SXSW 2021: “Tom Petty: Somewhere You Feel Free” is genial to a fault

Tom Petty: Somewhere You Feel Free Tom Petty: Somewhere You Feel Free (SXSW)

Mary Wharton’s assemblage of lost footage from the artist’s Wildflowers recording sessions celebrates his life and works, but the lack of conflict makes it hard to latch onto.

(This review is part of our coverage of the 2021 SXSW Film Festival.)

Released in 1994, Tom Petty’s Wildflowers, the second solo project that he recorded away from his longtime band The Heartbreakers, has gone on to assume a place of prominence in the discography of the late rocker with many—Petty among them—regarding it as the finest work of his career. And yet, for as laid back and relaxed as the final product sounded, it was recorded during an especially tumultuous period in his personal and professional lives, one that included the dissolution of his first marriage, his parting of the ways with original Heartbreakers drummer Stan Lynch and his departure from longtime label MCA in order to sign with Warner Brothers.

This is the period chronicled in Tom Petty, Somewhere You Feel Free, a new documentary from Mary Wharton that is as genial, easygoing, and likable as its subject, almost too much so at certain points.

The impetus for this film was the discovery of a trove of 16MM footage shot during the extensive recording sessions for the album and then locked away without ever being used. This previously unseen material makes up a good portion of the resulting film, which also utilizes present-day interviews with a number of people, ranging from album producer Rick Rubin and various members of the Heartbreakers (although technically a solo album, all of the Heartbreakers except for Lynch would end up playing on it) to Petty’s daughter Adria to reflect back on the making of the record and their relationships with Petty.

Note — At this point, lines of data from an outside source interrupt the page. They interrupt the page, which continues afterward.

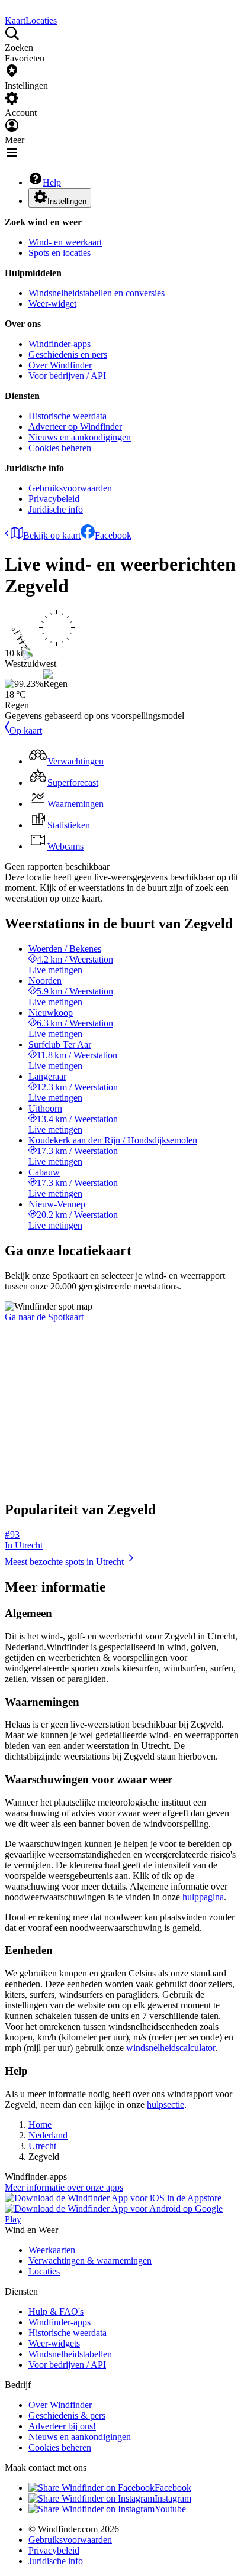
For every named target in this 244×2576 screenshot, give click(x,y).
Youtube (170, 2509)
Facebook (113, 535)
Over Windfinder (60, 365)
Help (52, 182)
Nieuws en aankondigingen (79, 437)
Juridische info (55, 509)
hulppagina (203, 1897)
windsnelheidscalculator (170, 2048)
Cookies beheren (59, 448)
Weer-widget (52, 304)
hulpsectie (165, 2104)
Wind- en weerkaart (65, 242)
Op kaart (25, 730)
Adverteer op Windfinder (75, 427)
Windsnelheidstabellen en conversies (96, 293)
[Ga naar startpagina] (6, 10)
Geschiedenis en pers (67, 354)
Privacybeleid (53, 499)
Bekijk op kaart (52, 535)
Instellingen (66, 201)
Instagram (173, 2498)
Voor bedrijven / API (67, 376)
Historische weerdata (67, 416)
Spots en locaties (59, 253)
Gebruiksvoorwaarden (70, 488)
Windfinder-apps (59, 344)
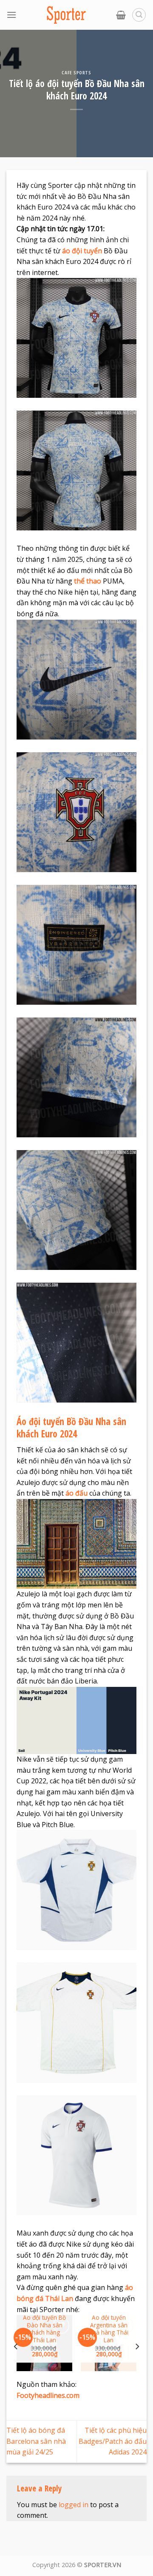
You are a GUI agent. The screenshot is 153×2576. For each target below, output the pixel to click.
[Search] (139, 15)
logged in (73, 2504)
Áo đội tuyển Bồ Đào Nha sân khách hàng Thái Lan (44, 2329)
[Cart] (121, 15)
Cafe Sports (76, 72)
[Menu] (11, 14)
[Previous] (16, 2346)
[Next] (137, 2346)
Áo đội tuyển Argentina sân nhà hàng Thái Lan (108, 2329)
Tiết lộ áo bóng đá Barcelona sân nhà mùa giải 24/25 (36, 2441)
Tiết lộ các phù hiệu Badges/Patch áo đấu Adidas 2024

As genial, easygoing, and likable as its subject, almost too much so at certain points.

The older footage of Petty recording isn’t particularly revelatory—there are no real moments of overt studio tension (which seems unlikely considering the extended period of time used for the recording) or creative inspiration of note—and when the rougher moments Petty as going through at the time are brought up in the later-day interviews, neither the film nor the interviewees plunge into them in any real detail. 

Of course, with the tragic and too-early passing of Petty in 2017, it’s understandable that the film would want to take a more celebratory approach. But even so, there are some aspects—such as the late decision, reportedly at the suggestion of label executives, to take what Petty had originally planned to be a double album and cut it down to one—where I suspect many viewers (especially the fans that are likely to be the film’s target audience) would like a little more inside information than what has been presented here.

Compared to such recent deep-dive music documentaries as Miss Americana (2020) and Billie Eilish: The World’s a Little Blurry (2021), Tom Petty, Somewhere You Feel Free may seem slight by comparison and, at times, little more than an extended advertisement for Wildflowers & All the Rest, the 2020 reissue that restored the songs dropped from its original release.

However, if you are a fan of Petty—and it’s virtually impossible to conceive of a rock music follower who isn’t a fan of his to some degree—Wharton does present an entertaining and ultimately poignant portrait of the artist at work at the time of what would be his greatest creation. If it’s ultimately not quite as wonderful as its subject in the end, that says more about Petty than it does about the film.